● **INSTRUÇÕES**:
a - Devolva, sem alterações, o trecho do excerto sobre biografias políticas que vai de "Essa é outra" a "publicada há anos.".
b - Selecione e copie todas as linhas que contêm a palavra "page".

Essa é outra diferença: Sofia Aureliano, a biógrafa de Passos, é assessora do grupo parlamentar do PSD; os futuros biógrafos de Costa são jornalistas. Bernardo Ferrão e Cristina Figueiredo, do Expresso, trabalham num dos livros; Miguel Marujo e Octávio Lousada de Oliveira, do DN, estão a redigir o outro. Ambos estarão prontos antes das legislativas.
Além dos dois líderes partidários, vários outros protagonistas políticos contam com biografias publicadas. No campeonato dos prováveis candidatos presidenciais, Rui Rio foi dos últimos, enquanto Marcelo Rebelo de Sousa já tem a sua biografia publicada há anos.
Isaltino de Morais acaba de lançar as suas memórias do cárcere. O livro do ex-autarca de Oeiras apareceu na capa do Correio da Manhã com um pretexto incomum: “Esta noite tive um sonho erótico.” Esta foi a passagem destacada pelo jornal. Um exemplo limite daquilo a que João Pedro George, biógrafo de Luiz Pacheco, identifica, com ironia, como uma das promessas aos leitores de algumas destas obras: “Entrar nos recessos da alma...”

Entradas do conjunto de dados
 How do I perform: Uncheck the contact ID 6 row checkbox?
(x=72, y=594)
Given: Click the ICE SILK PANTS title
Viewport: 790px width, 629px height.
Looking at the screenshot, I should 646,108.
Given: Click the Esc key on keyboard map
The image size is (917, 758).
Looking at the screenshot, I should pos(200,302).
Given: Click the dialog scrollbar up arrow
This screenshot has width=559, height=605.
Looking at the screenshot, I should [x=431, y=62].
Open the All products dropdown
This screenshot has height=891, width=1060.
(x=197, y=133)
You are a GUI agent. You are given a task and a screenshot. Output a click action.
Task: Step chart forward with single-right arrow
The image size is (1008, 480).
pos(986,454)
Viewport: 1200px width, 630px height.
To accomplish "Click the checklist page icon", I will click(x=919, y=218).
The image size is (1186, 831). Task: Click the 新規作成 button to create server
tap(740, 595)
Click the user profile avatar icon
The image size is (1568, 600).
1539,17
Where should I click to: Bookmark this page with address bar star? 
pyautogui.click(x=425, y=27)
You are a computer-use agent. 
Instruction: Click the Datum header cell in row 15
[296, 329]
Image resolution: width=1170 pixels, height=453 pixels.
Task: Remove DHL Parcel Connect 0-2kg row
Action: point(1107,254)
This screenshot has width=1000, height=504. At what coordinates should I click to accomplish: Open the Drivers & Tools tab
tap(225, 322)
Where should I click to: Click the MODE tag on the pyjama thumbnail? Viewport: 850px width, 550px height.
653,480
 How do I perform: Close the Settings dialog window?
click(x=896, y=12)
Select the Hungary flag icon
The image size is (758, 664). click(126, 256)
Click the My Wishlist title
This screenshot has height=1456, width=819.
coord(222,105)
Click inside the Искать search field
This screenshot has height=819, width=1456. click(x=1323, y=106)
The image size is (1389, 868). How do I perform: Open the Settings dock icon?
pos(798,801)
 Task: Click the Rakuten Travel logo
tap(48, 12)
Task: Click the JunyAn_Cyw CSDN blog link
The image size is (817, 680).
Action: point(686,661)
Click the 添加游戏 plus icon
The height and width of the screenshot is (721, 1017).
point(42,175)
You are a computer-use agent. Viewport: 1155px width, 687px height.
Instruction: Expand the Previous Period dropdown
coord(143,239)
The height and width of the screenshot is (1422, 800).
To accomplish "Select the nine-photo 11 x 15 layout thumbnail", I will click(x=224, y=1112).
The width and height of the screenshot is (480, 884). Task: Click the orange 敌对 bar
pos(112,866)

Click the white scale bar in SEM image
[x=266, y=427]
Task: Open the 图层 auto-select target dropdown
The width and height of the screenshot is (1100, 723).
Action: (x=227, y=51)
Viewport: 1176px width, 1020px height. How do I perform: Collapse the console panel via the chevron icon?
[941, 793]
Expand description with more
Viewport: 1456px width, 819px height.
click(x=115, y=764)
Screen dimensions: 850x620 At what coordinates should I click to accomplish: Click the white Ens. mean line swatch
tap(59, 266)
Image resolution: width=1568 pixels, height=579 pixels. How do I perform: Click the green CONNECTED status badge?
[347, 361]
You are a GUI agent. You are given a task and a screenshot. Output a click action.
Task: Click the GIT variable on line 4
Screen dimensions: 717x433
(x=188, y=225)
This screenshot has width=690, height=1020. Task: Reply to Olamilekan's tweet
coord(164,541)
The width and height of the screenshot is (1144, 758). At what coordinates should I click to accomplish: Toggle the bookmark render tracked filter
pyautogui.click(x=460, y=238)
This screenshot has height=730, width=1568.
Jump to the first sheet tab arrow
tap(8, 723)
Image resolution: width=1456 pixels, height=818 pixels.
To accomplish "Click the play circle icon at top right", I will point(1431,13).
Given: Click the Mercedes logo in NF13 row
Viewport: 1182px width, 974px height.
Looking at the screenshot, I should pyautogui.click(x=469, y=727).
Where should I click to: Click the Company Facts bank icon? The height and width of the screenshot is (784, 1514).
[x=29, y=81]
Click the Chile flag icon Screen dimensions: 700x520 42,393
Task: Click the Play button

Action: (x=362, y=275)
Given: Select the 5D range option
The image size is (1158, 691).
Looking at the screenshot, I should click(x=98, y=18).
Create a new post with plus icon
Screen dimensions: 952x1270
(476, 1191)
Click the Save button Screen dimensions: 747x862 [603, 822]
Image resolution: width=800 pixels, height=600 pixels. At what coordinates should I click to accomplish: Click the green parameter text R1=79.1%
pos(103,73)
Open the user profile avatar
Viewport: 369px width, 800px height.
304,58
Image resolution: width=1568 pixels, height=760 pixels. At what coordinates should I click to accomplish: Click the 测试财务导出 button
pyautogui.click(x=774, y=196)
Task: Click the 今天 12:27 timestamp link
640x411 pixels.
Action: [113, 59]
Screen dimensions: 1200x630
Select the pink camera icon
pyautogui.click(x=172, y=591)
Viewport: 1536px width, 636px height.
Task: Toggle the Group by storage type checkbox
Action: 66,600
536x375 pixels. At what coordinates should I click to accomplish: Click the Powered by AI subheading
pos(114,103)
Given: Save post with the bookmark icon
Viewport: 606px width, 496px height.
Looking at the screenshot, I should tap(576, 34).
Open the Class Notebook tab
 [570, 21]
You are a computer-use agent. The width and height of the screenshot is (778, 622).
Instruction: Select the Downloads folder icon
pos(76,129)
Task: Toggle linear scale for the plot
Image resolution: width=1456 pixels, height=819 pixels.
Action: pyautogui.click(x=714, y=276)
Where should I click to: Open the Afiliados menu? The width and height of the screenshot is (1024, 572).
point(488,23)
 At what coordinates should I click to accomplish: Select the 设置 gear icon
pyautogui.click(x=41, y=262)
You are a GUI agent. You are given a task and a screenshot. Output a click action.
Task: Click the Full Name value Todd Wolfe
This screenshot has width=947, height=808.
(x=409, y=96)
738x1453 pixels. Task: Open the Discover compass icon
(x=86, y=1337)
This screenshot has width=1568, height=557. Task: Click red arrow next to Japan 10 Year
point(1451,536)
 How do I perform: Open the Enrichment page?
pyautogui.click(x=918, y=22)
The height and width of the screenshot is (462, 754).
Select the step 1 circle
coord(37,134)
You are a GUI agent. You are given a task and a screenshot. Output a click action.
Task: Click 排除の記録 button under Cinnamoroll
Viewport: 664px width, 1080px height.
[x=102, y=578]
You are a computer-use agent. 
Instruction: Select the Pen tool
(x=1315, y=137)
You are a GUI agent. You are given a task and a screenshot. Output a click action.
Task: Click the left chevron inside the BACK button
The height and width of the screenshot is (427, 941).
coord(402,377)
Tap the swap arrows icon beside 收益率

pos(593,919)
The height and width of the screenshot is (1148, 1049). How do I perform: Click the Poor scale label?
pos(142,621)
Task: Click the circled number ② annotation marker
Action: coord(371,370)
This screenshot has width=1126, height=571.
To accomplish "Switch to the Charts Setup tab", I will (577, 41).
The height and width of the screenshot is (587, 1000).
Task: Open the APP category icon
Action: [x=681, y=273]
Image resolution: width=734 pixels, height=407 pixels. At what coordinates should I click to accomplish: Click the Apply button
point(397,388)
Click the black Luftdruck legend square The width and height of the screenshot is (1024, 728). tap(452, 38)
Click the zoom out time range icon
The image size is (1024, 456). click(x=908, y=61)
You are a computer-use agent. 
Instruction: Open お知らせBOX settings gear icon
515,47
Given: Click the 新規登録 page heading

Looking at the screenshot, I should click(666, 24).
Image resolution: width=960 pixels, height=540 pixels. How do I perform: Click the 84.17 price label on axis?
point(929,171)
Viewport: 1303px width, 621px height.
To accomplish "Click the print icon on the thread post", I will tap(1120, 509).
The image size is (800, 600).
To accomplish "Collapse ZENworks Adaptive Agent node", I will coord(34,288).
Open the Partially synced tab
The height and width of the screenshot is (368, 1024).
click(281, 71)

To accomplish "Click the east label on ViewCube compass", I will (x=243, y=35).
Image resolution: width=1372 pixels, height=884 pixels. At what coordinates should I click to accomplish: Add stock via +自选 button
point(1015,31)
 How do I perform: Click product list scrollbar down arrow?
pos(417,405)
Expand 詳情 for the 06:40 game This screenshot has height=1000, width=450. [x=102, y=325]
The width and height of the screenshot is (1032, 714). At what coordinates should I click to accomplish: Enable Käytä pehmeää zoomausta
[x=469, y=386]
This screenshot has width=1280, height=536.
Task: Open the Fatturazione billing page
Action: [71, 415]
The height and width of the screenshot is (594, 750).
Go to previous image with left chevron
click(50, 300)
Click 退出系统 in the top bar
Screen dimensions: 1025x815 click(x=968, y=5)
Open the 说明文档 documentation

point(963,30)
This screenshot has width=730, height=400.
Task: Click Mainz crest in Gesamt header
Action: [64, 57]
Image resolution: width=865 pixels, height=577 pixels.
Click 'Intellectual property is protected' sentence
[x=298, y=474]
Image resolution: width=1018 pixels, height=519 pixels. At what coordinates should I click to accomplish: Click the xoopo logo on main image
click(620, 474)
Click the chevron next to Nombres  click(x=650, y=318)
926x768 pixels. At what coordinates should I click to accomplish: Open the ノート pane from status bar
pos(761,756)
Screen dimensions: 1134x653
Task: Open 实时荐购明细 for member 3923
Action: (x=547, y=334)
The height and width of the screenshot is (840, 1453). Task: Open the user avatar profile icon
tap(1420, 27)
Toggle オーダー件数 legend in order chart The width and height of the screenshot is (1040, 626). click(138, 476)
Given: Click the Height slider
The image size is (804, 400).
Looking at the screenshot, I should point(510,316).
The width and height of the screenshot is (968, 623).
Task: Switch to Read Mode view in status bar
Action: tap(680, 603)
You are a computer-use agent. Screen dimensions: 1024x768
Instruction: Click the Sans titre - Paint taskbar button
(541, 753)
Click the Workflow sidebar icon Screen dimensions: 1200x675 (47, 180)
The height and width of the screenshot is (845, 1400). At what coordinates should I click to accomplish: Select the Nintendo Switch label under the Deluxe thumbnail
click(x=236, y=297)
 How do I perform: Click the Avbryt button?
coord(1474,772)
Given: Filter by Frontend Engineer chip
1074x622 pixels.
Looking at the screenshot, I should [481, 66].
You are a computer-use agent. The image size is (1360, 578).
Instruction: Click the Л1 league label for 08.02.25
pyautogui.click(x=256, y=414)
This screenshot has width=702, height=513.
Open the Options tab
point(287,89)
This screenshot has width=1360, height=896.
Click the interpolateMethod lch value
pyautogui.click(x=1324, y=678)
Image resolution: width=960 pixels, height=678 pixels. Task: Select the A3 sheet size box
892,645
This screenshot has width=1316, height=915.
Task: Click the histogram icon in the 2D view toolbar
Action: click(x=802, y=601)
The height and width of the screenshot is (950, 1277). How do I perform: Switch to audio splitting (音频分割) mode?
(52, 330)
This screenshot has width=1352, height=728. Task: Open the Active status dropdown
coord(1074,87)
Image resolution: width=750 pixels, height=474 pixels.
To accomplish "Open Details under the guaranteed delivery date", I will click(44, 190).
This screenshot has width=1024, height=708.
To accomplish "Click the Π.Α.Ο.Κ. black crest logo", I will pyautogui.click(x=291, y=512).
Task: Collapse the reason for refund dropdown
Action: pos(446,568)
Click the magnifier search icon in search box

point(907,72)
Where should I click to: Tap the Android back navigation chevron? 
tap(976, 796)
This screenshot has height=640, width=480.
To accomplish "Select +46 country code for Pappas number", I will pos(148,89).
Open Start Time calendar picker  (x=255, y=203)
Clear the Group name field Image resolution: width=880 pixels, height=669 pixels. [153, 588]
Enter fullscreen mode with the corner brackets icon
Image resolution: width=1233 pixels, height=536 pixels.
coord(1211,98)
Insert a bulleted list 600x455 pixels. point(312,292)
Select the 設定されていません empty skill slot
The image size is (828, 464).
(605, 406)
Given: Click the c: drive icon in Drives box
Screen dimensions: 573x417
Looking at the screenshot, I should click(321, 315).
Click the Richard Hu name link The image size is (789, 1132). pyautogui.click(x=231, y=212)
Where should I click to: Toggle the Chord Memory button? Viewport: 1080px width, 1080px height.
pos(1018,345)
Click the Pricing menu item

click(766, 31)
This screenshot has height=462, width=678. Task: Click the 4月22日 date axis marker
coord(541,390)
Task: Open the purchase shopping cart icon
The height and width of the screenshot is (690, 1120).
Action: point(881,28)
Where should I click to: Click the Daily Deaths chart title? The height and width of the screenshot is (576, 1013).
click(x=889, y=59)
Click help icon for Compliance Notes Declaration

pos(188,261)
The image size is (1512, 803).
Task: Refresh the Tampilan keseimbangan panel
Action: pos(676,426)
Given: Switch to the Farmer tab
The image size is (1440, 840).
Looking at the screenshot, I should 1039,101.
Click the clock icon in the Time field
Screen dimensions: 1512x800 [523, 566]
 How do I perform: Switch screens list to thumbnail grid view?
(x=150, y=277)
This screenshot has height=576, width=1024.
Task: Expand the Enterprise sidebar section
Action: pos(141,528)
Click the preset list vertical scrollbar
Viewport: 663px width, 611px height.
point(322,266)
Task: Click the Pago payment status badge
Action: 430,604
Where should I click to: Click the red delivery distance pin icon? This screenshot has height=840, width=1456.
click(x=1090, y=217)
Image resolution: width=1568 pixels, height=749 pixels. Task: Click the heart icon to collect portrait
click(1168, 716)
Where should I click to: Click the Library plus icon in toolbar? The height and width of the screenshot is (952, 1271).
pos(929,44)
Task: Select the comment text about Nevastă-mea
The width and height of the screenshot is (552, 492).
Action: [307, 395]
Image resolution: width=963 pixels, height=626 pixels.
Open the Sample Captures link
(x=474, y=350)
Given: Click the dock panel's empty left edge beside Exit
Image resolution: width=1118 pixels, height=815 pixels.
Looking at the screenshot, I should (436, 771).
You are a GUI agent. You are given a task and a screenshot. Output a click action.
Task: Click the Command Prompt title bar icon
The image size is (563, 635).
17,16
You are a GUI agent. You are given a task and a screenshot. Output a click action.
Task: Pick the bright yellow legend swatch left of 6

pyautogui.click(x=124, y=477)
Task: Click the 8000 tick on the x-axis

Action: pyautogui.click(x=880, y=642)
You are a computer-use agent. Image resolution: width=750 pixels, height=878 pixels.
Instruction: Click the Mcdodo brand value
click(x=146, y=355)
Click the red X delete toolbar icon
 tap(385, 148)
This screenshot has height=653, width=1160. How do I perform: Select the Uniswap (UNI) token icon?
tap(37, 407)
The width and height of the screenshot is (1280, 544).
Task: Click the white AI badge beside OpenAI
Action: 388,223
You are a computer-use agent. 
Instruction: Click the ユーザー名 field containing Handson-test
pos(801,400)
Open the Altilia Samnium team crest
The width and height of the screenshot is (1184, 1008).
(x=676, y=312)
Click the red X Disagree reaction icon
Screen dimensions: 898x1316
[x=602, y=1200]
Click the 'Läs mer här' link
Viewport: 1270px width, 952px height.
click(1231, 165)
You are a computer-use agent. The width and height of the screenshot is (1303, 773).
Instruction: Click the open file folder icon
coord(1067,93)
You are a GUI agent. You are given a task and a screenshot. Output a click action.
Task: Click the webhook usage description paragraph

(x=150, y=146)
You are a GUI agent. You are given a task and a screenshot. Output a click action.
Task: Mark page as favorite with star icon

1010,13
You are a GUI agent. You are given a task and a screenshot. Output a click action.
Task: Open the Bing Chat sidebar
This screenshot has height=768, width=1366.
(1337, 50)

● **EXERCÍCIO RESOLVIDO**:
a -
Essa é outra diferença: Sofia Aureliano, a biógrafa de Passos, é assessora do grupo parlamentar do PSD; os futuros biógrafos de Costa são jornalistas. Bernardo Ferrão e Cristina Figueiredo, do Expresso, trabalham num dos livros; Miguel Marujo e Octávio Lousada de Oliveira, do DN, estão a redigir o outro. Ambos estarão prontos antes das legislativas.
Além dos dois líderes partidários, vários outros protagonistas políticos contam com biografias publicadas. No campeonato dos prováveis candidatos presidenciais, Rui Rio foi dos últimos, enquanto Marcelo Rebelo de Sousa já tem a sua biografia publicada há anos.

b -
To accomplish "Click the checklist page icon", I will click(x=919, y=218).
Where should I click to: Bookmark this page with address bar star? 
 How do I perform: Open the Enrichment page?
Given: Click the 新規登録 page heading
Task: Open the Fatturazione billing page
Task: Mark page as favorite with star icon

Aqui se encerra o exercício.